> **SET PROBLEM 1**
Reproduce the records exactly, from the line with "Task: Open Nộp lưu hồ sơ Tổ Ngoại ngữ link" to the line with "pyautogui.click(x=1380, y=714)", including both of those lines.

Did I say there was something inherently wrong with with futures or forex or options? A subscriber must themselves manage the risk of the trade leader not managing risk well. It is difficult for a sub to manage the risk of a leader making poor decisions when they give the leader such large leverage usage. Even if a leader manages risk well in the past with stops or exiting trades it does not mean they won’t suddenly stop.

Can you find me some good stock only strategies to add to my log of failed strategies? I find them much more rare. They of course fail, but as long as a leader doesn’t go all in on one stock a blow up of the strategy seems quite rare.

PS somehow I knew my comment would attract a defense of leverage by you.

My comment was of a general nature, not a critic about your post.

The important question to ask is this one: Do winning C2 stock strategies make more money than winning futures/forex/options strategies, on a risk adjusted-basis?

And if so, to what extent?

Items in a dataset:
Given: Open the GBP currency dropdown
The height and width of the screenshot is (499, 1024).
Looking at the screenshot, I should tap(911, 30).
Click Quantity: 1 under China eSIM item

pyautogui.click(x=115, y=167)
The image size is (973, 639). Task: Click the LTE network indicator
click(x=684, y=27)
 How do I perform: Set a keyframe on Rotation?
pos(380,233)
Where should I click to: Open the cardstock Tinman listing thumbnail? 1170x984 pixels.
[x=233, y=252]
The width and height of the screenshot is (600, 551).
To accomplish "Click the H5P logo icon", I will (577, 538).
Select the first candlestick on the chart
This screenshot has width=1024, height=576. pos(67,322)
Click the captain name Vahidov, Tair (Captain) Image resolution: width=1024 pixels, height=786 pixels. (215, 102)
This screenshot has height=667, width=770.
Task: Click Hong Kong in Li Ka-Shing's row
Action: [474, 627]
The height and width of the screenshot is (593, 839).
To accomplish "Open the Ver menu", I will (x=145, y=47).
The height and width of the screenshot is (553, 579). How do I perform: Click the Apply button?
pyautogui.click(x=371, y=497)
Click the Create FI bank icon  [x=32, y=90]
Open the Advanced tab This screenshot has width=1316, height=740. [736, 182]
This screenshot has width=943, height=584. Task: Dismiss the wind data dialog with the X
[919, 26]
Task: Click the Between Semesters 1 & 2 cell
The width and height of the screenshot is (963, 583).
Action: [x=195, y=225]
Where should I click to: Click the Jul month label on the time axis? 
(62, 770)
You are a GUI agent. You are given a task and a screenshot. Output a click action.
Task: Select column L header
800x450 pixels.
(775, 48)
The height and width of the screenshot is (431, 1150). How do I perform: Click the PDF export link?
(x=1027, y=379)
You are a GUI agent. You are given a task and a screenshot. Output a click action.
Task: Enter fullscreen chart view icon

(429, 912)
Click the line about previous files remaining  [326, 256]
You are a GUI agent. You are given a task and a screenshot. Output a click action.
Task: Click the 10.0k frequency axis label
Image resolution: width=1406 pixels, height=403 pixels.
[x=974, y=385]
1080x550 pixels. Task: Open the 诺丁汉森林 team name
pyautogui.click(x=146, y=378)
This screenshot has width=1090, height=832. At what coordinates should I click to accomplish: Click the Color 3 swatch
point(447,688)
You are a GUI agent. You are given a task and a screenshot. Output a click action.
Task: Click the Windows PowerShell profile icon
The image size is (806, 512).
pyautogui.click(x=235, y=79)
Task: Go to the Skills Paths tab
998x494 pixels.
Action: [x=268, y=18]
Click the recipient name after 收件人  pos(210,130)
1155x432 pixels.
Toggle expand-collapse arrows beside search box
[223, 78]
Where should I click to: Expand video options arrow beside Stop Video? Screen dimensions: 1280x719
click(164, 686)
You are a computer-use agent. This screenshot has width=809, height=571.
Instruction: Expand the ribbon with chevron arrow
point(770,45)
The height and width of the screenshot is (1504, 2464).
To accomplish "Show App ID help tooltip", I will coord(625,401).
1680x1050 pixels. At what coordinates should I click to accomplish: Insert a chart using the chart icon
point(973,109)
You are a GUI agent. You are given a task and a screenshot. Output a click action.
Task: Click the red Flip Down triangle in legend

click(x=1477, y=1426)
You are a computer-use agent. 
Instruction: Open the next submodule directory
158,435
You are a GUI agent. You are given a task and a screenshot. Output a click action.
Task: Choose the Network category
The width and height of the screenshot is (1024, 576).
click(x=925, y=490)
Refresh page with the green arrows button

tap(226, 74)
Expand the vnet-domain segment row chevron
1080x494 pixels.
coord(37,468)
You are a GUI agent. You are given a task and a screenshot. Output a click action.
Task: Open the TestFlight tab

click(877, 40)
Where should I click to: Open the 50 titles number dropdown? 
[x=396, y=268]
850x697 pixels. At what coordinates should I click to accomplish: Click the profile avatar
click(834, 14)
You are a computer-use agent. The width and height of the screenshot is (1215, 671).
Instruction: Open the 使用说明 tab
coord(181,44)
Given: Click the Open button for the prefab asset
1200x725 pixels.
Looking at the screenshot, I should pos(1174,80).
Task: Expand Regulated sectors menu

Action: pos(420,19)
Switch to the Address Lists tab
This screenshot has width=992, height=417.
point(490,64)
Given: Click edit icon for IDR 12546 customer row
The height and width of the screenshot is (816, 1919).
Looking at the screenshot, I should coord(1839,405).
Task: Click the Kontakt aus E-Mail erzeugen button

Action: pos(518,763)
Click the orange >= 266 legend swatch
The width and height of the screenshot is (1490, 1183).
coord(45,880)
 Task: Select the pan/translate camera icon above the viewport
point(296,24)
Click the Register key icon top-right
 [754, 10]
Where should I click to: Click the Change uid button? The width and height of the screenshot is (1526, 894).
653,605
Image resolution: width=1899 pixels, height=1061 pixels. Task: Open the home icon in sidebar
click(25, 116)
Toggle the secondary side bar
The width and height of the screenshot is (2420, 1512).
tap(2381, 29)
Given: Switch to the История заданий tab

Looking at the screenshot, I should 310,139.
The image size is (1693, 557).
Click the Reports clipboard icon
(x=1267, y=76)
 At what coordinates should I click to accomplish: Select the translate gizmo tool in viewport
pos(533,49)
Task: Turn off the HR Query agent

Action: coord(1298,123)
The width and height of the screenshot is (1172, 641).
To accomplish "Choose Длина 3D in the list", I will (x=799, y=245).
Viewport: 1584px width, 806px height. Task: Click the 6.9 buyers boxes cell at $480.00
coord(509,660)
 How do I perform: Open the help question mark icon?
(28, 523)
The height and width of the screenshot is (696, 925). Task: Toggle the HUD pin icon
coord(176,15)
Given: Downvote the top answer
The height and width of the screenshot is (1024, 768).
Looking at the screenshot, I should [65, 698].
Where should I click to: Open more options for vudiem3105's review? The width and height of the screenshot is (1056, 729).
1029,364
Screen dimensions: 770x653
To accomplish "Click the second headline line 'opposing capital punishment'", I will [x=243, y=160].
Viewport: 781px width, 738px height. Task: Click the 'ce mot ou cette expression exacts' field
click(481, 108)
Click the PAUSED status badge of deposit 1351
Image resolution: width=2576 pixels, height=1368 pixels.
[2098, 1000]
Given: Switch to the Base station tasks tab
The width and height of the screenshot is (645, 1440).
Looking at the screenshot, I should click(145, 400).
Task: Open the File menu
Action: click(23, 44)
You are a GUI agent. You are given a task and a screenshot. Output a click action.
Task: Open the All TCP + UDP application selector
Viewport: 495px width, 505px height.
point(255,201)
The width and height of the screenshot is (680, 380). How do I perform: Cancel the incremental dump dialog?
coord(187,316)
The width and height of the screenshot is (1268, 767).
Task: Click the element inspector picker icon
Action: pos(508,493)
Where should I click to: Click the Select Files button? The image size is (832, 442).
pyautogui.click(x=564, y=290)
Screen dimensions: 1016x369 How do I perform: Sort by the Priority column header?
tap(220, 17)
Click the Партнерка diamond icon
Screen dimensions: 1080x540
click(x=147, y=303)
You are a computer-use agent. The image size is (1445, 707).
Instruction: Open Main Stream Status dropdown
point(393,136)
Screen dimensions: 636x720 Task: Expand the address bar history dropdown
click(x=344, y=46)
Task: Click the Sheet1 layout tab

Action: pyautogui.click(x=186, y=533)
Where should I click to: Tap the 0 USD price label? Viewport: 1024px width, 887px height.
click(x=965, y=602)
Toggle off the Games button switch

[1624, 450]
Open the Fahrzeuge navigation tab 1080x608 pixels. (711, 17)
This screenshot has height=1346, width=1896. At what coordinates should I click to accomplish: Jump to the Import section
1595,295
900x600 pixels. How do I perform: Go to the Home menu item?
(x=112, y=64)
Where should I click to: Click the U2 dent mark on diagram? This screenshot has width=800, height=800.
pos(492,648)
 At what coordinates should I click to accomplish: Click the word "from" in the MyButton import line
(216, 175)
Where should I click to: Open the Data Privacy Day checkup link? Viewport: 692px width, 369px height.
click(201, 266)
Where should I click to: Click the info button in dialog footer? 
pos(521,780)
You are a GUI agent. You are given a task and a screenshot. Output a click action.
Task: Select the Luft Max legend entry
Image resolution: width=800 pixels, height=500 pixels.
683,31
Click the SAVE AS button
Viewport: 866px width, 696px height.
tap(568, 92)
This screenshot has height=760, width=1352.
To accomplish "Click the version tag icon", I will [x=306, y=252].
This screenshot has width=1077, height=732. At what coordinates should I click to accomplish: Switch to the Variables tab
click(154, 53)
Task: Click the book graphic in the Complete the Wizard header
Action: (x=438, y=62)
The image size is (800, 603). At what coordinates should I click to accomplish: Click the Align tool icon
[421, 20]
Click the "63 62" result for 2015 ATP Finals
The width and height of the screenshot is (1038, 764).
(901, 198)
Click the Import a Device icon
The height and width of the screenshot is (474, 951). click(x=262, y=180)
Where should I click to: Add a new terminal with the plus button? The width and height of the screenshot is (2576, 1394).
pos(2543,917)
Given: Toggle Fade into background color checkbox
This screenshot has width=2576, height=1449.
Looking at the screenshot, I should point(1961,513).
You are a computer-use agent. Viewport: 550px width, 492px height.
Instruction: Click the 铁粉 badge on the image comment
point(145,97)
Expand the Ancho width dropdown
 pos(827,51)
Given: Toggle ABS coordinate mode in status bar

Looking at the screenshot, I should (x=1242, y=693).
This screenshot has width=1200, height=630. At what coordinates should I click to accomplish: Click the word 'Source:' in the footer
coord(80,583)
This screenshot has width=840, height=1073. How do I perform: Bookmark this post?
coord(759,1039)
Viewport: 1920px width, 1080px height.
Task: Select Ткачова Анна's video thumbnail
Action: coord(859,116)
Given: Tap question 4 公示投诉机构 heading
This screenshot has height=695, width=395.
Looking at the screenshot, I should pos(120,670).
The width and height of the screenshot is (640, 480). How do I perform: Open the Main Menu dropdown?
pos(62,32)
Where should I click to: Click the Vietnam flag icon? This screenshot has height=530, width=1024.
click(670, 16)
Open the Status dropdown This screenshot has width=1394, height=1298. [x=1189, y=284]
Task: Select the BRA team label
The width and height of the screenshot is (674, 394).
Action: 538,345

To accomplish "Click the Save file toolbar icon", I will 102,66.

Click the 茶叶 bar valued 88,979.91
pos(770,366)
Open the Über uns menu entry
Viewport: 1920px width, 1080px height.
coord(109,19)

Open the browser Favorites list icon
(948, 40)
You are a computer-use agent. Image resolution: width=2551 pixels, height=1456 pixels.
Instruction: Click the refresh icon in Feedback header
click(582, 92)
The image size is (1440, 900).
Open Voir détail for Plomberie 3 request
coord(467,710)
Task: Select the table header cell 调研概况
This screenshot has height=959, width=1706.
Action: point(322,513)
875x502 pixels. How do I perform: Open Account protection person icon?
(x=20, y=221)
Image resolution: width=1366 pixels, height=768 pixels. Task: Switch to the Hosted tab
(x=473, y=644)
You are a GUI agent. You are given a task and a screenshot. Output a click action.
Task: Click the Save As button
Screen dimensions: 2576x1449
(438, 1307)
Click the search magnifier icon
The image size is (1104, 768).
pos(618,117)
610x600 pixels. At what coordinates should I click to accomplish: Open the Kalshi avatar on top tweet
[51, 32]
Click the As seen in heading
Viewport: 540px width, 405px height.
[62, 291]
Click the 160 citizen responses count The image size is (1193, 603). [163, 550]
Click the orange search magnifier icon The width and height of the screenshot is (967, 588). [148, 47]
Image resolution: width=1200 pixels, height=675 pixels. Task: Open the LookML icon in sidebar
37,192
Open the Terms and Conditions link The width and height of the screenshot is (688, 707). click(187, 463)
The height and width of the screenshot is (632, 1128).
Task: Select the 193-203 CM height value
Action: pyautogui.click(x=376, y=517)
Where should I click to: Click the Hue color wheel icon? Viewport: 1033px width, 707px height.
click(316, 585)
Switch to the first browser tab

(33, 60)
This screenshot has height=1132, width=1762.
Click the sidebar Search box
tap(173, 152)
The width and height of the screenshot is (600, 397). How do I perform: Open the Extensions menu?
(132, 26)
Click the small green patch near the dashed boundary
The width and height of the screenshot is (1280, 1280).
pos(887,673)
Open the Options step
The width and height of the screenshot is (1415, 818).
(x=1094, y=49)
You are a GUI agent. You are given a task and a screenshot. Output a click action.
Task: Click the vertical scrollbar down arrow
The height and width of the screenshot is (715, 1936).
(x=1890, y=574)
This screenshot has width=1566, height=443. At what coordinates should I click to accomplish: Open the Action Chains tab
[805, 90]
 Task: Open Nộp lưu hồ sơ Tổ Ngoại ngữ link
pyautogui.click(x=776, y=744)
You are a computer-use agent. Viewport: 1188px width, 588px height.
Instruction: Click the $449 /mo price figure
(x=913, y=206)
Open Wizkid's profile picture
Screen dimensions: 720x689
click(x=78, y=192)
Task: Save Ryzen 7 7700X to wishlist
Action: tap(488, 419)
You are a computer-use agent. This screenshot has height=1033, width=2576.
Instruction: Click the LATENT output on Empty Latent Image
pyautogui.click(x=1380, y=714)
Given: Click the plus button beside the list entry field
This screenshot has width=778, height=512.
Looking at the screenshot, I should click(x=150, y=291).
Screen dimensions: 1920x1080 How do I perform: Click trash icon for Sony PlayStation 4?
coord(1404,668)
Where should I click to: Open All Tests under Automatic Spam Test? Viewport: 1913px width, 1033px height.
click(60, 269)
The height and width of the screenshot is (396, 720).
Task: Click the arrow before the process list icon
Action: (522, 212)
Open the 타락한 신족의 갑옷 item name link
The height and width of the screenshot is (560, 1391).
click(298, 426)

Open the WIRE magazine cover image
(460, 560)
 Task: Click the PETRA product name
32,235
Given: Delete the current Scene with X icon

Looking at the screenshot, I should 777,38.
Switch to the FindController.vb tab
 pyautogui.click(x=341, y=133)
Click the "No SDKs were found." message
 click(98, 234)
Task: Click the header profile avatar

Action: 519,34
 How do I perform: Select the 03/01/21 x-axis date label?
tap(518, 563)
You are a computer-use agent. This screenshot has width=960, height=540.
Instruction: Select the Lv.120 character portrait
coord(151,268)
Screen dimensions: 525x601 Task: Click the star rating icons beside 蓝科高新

> **SET PROBLEM 2**
Resume the comment on trading strategies and leverage from where it stops.

> **WRITTEN RESPONSE 1**
 Task: Open Nộp lưu hồ sơ Tổ Ngoại ngữ link
pyautogui.click(x=776, y=744)
You are a computer-use agent. Viewport: 1188px width, 588px height.
Instruction: Click the $449 /mo price figure
(x=913, y=206)
Open Wizkid's profile picture
Screen dimensions: 720x689
click(x=78, y=192)
Task: Save Ryzen 7 7700X to wishlist
Action: tap(488, 419)
You are a computer-use agent. This screenshot has height=1033, width=2576.
Instruction: Click the LATENT output on Empty Latent Image
pyautogui.click(x=1380, y=714)

> **WRITTEN RESPONSE 2**
This study alone should keep you busy for years! :wink:

In my opinion, a good trading strategy will ALWAYS make more money if the trader uses leveraged financial instruments, assuming he can control the risk.

Cheers.

I actually agree with you on the leverage part but similar to your ideal leverage usage thread you can have to much. With Futures, Forex, and selling options subs have no way to guarantee the leader doesn’t end up using too much leverage.

Sure, but you can also have the same exact problem with stocks : the trade leader can also let the losses run wild and next thing you know you wake up with a 65% drawdown on some high-flying stock.

Usually if there is a stock only strategy that’s been around for over 2 years and has kept max drawdown below 35% the risk is quite low of blowing up.

With forex and option selling strategies even after a few years of doing ok they can still blow up at anytime. ( for example Just Forex)

The forex and futures traders who keep their leverage low and don’t add to losing positions will not have this blowing up risk. However it seems many of them often use massive leverage.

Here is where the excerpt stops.